Gregory Riggins in lab

Finding successful treatments for brain tumors remains an elusive task. The Johns Hopkins Comprehensive Brain Tumor Center is currently studying the organization and cellular makeup of the stem cells in a particular portion of the human brain called the subventricular zone (SVZ). Our goal is to not only understand the function of these brain stem cells and how they may play a role in the development of brain tumors, but to ultimately genetically engineer these cells to fight brain cancer.

Neural stem cells have been suggested to function as the primary precursors of new neurons. Most of our current knowledge in this area comes from our work with rodents. Because we believe the SVZ of the brain is the most prominent region of neurgenic cells in adulthood, we have focused on understanding the rodent SVZ and comparing it to the human SVZ.

In doing so, we have been able to appreciate the intricacies of the human subventricular zone. Our studies have suggested that astrocytes (a star-shaped glial cell) in the rodent’s brains are adult neural stem cells. We now want to use human specimens to study the function of the human brain.

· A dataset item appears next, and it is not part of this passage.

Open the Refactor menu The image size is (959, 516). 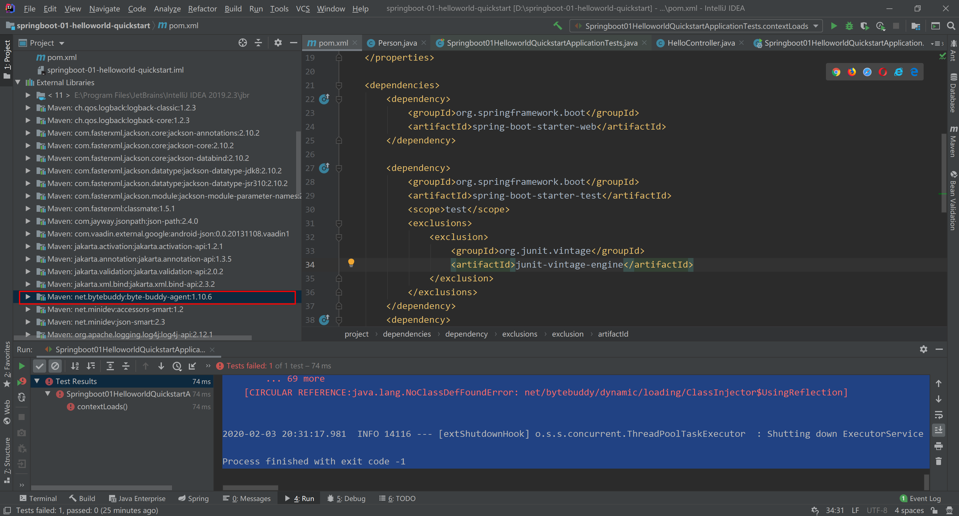pos(202,9)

In our attempts to understand the human SVZ and test whether human astrocytes can function as neuronal stem cells, our laboratory is analyzing human brain tissue using special techniques to label proteins that are expressed by neuronal stem cells. We strive to learn whether the neuronal stem cells in the SVZ have oncogenic properties and if they are implicated in the development of human brain tumors. If a positive implication does exist, the hope is to develop new cell replacement approaches to treat those suffering from brain tumors.

This work is supported by grants from the NIH.